Saturday, May 18, 2013

Money & Business

The Business of Pornography

Most of the outsize profits being generated by pornography today are being earned by businesses not traditionally associated with the sex industry

By Eric Schlosser
Posted 2/2/97
Page 8 of 10

Lake, whose real name is Farrell Timlake, was raised in Fairfield County, Conn. He attended prep schools in New Canaan and Kent, studied literature at the University of Washington, became a performance artist, met his wife at a rock club, and followed the Grateful Dead with her for years. The two have been together for more than a decade and have a young daughter. Lake was a porn star in Los Angeles before buying Homegrown, as was his wife. Lake's brother, who attended Exeter and Stanford, is now Homegrown's head of sales and has performed in its films.

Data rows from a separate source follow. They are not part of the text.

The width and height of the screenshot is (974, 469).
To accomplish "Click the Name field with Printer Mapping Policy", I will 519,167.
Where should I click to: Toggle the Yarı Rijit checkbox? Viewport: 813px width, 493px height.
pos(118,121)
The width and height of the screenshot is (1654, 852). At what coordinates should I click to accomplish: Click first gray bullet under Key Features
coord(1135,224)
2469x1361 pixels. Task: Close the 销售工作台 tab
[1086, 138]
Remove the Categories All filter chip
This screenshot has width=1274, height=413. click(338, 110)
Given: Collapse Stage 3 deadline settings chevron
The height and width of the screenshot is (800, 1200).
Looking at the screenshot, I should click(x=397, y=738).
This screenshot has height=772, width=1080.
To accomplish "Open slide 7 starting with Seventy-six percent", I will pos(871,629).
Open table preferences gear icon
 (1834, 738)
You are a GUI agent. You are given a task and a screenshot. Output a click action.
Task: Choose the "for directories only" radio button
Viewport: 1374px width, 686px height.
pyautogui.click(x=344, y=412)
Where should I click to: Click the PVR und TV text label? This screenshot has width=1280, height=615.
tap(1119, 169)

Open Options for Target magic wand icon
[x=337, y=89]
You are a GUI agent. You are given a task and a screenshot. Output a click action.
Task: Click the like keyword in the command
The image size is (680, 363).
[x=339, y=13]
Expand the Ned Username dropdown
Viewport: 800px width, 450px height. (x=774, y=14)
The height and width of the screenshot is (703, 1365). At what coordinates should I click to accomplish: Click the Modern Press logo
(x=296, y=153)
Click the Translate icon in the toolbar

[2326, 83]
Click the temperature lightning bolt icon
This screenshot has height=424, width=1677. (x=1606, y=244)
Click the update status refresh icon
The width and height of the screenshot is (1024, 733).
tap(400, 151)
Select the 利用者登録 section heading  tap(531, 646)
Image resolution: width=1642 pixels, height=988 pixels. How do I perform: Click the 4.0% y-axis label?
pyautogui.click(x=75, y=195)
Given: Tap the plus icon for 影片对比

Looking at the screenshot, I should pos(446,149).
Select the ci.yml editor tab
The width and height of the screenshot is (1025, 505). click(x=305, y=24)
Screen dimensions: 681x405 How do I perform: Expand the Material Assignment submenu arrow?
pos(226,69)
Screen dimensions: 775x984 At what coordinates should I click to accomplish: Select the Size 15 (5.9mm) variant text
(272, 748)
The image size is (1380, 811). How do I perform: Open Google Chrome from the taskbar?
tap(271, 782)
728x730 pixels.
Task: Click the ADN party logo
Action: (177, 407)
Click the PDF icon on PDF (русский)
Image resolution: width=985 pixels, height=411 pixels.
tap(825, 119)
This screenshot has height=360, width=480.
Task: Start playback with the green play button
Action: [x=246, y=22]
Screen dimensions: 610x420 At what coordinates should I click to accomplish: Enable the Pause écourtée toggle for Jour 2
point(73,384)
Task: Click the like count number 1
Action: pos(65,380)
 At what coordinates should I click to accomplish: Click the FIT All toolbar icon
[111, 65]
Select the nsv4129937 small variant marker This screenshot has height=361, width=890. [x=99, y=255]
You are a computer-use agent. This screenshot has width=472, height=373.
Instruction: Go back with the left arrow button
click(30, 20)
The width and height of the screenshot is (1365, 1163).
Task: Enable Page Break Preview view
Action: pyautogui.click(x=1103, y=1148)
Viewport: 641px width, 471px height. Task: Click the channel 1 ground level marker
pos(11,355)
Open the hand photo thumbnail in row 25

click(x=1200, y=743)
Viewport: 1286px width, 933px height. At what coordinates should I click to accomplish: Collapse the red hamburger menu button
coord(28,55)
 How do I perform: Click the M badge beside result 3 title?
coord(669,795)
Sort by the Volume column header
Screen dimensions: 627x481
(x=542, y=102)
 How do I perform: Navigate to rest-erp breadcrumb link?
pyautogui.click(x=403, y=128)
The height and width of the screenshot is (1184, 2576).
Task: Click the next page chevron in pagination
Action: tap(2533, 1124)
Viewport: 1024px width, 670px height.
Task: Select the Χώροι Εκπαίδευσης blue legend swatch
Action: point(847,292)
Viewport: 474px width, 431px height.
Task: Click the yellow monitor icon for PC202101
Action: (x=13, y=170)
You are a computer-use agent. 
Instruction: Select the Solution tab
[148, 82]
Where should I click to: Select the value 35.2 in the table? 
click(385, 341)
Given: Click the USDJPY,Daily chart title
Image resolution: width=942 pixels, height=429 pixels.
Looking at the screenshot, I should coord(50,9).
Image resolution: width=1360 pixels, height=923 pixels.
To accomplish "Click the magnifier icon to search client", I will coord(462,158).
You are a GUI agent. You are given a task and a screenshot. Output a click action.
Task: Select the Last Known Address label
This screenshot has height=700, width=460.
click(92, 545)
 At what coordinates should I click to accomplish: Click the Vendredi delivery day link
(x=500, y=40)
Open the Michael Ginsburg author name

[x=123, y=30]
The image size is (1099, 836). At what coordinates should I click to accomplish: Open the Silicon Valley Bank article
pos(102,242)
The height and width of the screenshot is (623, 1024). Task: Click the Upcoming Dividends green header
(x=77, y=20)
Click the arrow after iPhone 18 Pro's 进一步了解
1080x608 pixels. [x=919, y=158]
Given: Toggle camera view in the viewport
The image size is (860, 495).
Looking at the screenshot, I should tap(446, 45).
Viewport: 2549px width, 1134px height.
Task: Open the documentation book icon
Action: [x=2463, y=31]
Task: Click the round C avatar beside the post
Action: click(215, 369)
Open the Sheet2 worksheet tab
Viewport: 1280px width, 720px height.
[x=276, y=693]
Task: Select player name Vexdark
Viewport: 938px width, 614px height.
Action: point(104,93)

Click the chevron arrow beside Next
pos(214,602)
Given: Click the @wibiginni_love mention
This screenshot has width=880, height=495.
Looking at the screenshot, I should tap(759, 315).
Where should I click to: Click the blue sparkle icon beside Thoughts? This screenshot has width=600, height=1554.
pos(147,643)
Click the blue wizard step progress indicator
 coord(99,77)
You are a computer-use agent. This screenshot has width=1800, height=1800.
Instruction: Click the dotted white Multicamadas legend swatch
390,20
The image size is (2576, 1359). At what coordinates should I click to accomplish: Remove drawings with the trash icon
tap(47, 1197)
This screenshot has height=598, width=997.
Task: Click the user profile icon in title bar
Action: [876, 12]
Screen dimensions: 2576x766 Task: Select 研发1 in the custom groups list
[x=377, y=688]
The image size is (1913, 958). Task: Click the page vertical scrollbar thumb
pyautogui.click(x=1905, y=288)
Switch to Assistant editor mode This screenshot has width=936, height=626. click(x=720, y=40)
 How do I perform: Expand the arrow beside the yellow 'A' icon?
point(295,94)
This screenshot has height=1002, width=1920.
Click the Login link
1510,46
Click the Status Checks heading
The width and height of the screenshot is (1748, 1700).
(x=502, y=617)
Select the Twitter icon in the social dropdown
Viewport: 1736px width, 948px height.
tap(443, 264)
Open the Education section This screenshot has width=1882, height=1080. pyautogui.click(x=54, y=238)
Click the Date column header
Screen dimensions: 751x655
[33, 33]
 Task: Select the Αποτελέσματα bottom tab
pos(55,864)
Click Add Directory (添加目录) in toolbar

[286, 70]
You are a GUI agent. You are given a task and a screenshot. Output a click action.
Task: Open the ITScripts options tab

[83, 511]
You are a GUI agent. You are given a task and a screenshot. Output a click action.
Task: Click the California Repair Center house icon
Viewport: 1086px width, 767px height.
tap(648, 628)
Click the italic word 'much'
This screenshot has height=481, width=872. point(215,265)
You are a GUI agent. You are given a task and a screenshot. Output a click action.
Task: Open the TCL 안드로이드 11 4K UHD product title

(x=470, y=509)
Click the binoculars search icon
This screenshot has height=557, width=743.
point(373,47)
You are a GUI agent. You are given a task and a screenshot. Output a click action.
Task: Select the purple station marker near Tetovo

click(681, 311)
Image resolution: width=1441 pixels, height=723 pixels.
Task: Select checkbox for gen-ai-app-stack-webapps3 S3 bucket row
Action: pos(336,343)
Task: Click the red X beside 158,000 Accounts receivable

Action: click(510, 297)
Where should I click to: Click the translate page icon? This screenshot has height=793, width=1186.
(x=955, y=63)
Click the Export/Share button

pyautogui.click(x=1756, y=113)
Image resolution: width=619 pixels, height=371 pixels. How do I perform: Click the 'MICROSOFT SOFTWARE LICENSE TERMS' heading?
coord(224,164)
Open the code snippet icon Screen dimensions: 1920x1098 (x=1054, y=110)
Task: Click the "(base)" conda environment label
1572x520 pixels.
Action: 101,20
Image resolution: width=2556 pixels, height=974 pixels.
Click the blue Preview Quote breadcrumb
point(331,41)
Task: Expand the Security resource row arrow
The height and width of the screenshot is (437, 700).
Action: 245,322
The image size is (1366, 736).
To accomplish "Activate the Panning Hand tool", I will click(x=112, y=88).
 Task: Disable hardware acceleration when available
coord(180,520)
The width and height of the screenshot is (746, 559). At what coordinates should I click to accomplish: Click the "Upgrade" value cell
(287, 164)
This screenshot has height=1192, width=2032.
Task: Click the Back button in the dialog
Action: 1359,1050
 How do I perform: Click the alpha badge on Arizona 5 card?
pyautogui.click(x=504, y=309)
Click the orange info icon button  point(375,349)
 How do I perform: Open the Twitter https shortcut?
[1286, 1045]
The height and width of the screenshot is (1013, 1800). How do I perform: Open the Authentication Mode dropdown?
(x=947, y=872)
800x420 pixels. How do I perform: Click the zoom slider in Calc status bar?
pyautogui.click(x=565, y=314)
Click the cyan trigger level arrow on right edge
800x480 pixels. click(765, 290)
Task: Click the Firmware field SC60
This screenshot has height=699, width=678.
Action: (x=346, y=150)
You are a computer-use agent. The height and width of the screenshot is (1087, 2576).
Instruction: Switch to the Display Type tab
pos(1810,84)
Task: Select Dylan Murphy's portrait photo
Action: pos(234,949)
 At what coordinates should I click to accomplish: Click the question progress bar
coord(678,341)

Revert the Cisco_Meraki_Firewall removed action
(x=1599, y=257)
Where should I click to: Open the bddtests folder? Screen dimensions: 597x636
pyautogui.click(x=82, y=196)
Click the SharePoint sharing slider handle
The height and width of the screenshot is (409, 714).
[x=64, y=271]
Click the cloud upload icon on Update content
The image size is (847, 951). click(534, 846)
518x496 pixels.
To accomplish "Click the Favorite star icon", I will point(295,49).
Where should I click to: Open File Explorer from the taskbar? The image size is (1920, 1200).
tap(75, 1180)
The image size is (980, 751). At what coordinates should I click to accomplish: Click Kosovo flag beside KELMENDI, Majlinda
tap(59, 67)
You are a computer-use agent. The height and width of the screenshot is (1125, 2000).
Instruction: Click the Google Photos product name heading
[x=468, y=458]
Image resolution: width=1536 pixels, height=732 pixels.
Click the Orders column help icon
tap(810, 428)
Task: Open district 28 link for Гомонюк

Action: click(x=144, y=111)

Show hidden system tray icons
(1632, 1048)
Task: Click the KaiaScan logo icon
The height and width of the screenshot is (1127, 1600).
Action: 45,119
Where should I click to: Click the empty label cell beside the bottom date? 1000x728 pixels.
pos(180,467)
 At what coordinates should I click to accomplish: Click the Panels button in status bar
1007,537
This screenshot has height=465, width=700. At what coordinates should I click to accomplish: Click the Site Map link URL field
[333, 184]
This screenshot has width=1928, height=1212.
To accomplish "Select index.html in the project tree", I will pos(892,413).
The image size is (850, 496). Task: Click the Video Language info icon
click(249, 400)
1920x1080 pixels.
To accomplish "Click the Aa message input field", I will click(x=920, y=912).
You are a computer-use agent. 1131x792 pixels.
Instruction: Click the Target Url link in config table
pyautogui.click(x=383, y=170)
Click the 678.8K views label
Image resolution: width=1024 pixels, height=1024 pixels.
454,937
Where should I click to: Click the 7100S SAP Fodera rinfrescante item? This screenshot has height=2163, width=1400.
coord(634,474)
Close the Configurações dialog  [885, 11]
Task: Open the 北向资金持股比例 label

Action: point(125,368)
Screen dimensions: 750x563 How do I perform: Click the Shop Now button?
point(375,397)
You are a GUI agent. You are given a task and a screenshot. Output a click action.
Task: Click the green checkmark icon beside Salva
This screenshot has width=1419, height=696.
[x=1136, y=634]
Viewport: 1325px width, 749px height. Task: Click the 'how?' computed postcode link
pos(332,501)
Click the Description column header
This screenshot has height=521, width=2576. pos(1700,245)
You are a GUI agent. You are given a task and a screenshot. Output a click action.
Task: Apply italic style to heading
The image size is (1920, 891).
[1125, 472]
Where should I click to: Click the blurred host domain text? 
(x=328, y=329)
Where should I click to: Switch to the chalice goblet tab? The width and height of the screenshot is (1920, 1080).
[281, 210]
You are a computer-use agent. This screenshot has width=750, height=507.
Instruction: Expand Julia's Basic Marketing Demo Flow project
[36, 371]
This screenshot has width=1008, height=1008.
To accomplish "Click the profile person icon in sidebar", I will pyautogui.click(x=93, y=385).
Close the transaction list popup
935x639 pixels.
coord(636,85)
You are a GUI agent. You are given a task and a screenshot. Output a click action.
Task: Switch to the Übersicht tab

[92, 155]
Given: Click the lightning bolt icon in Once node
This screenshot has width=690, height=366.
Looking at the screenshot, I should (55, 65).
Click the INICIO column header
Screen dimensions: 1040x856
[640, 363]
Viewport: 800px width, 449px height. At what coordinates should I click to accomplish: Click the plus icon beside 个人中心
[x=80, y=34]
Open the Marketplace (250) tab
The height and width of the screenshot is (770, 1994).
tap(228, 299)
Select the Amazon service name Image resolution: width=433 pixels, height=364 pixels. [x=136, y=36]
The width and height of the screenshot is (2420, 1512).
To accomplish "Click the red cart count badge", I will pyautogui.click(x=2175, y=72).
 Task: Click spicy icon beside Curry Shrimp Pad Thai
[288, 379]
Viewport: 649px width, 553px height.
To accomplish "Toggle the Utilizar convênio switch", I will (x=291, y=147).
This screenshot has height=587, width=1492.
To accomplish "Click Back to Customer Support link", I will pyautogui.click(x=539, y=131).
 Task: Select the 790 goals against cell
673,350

In much the same way that hard-core films on videocassette were largely responsible for the rapid introduction of the VCR, porn on CD-ROM and on the Internet has hastened acceptance of these new technologies. Interactive adult CD-ROMs, such as Virtual Valerie and The Penthouse Photo Shoot, created interest in multimedia equipment among male computer buyers. The availability of sexually explicit material through computer bulletin board systems has drawn many users to the Internet. Porn companies have established elaborate Web sites to lure customers. But these new technologies have not yet become a major source of income for the sex industry. Most of the adult-film producers in Southern California--like their Hollywood counterparts--have been disappointed with their multimedia sales. Despite the vast quantities of porn available on the Internet, the revenues being generated are minuscule compared with the video trade. Nevertheless, distributing porn via the Net may yield large profits one day. Playboy's Web site, which offers free glimpses of its Playmates, now averages about 5 million hits a day.

Larry Flynt imagines a future in which the TV and the personal computer have merged. Americans will lie in bed, cruising the Internet with their remote controls--and ordering hard-core films at the punch of a button. The Internet promises to combine the video store's diversity of choices with the secrecy of purchases through the mail. The best example of how such "non-face-to-face transactions" will take place can be found in any recent issue of Hustler. Most of the ads, which cost $15,000 a page, are selling telephone sex.

Tough call. Telephone sex--considered simply one more form of "audiotext" by executives in the trade--became a huge business in the 1980s despite government efforts at regulation. Every night, between the peak hours of 9 p.m. and 1 a.m., perhaps a quarter of a million Americans pick up the phone and dial a number for commercial phone sex. The average call lasts six to eight minutes, and the charges range from 89 cents to $4 a minute. According to the owner of one of America's largest "audiotext providers," three quarters of the callers are lonely hearts seeking conversation with a woman. The sexual content of the call is often of secondary importance. Some calls reach a recorded message, but most are answered by "actresses"--bank tellers, accountants, secretaries, and housewives earning a little extra money at the end of the day. The ease, anonymity, and interactive quality of phone sex explain its commercial success and its relevance to the future of the Internet. Last year Americans spent between $750 million and $1 billion on telephone sex.